Start

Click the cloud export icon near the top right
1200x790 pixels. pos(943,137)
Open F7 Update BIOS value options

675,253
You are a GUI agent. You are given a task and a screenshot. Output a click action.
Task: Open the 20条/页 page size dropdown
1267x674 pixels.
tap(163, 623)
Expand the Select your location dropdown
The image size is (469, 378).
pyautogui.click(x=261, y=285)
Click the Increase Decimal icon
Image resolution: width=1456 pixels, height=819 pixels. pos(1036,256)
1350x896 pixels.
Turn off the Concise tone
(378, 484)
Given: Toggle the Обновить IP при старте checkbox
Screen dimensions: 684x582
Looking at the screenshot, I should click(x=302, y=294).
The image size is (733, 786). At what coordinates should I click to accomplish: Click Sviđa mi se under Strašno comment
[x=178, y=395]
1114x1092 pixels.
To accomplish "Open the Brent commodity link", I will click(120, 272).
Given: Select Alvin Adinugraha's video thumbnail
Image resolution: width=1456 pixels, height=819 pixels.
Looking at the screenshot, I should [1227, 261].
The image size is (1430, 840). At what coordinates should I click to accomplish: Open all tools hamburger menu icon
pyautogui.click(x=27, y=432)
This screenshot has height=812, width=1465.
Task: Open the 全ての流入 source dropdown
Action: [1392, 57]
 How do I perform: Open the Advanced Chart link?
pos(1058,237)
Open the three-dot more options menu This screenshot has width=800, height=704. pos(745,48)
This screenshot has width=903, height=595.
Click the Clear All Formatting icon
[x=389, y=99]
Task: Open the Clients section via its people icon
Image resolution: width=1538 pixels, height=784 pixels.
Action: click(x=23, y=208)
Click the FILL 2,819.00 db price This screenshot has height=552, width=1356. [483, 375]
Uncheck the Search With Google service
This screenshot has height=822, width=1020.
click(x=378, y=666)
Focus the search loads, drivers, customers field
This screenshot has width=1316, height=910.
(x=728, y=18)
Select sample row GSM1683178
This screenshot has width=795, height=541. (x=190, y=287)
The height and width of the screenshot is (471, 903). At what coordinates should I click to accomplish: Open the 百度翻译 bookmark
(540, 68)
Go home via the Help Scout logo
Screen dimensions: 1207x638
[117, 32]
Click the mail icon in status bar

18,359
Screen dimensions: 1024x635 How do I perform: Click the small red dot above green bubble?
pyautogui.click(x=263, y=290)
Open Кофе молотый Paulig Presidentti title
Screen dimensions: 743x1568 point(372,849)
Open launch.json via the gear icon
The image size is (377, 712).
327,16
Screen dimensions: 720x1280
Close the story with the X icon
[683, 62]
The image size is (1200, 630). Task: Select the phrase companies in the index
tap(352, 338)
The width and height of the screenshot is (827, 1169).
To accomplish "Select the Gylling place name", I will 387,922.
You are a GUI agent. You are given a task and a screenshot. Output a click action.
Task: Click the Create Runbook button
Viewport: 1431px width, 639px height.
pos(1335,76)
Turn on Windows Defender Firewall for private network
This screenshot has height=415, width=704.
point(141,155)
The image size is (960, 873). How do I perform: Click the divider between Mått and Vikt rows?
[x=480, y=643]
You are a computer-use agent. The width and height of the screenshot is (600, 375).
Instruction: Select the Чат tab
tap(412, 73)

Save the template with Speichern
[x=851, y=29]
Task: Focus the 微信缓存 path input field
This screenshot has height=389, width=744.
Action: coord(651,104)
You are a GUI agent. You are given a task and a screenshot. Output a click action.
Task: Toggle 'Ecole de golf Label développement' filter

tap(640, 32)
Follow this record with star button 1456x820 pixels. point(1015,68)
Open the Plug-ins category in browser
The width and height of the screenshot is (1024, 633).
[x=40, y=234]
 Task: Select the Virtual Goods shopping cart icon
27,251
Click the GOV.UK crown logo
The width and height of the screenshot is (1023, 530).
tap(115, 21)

End

### TASK TO CARRY OUT
Please list every line in the data above that contains the string "Focus".

### ANSWER IN FULL
Focus the search loads, drivers, customers field
Task: Focus the 微信缓存 path input field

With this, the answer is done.